Work item |
Please copy exactly every line from the one that contains "This screenshot has height=794, width=1200." to the end of the data below, with both ends included and no other lines.

Provided data |
►

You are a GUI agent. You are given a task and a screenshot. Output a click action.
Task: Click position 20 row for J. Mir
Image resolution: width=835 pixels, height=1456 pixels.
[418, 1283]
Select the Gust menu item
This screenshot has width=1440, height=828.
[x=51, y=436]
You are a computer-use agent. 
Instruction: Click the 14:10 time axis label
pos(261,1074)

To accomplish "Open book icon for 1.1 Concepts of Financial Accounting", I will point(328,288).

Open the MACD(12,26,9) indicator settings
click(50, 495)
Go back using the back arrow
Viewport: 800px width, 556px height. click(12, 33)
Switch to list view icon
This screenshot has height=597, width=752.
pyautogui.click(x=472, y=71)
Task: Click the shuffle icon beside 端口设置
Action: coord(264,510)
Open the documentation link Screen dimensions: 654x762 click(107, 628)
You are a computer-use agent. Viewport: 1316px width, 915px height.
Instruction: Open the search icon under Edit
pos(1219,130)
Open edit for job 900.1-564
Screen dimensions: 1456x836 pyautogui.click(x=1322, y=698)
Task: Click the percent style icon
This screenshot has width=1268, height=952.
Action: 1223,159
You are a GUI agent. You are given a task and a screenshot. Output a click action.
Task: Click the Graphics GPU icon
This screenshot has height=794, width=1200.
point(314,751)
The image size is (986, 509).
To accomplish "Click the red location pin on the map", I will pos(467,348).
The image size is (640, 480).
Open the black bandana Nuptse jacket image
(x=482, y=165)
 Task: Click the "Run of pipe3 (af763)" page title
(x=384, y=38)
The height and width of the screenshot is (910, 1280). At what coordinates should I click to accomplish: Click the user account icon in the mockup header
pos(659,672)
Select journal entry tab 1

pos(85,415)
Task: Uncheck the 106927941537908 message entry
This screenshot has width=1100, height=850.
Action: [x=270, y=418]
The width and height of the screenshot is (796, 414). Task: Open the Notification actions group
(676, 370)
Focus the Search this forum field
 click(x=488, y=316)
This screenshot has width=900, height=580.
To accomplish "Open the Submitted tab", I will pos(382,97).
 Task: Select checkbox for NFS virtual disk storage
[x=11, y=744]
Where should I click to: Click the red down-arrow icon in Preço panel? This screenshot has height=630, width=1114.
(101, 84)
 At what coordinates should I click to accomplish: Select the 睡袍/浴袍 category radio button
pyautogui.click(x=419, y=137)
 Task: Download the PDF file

◄

Expected output |
This screenshot has height=794, width=1200.
point(314,751)
The image size is (986, 509).
To accomplish "Click the red location pin on the map", I will pos(467,348).
The image size is (640, 480).
Open the black bandana Nuptse jacket image
(x=482, y=165)
 Task: Click the "Run of pipe3 (af763)" page title
(x=384, y=38)
The height and width of the screenshot is (910, 1280). At what coordinates should I click to accomplish: Click the user account icon in the mockup header
pos(659,672)
Select journal entry tab 1

pos(85,415)
Task: Uncheck the 106927941537908 message entry
This screenshot has width=1100, height=850.
Action: [x=270, y=418]
The width and height of the screenshot is (796, 414). Task: Open the Notification actions group
(676, 370)
Focus the Search this forum field
 click(x=488, y=316)
This screenshot has width=900, height=580.
To accomplish "Open the Submitted tab", I will pos(382,97).
 Task: Select checkbox for NFS virtual disk storage
[x=11, y=744]
Where should I click to: Click the red down-arrow icon in Preço panel? This screenshot has height=630, width=1114.
(101, 84)
 At what coordinates should I click to accomplish: Select the 睡袍/浴袍 category radio button
pyautogui.click(x=419, y=137)
 Task: Download the PDF file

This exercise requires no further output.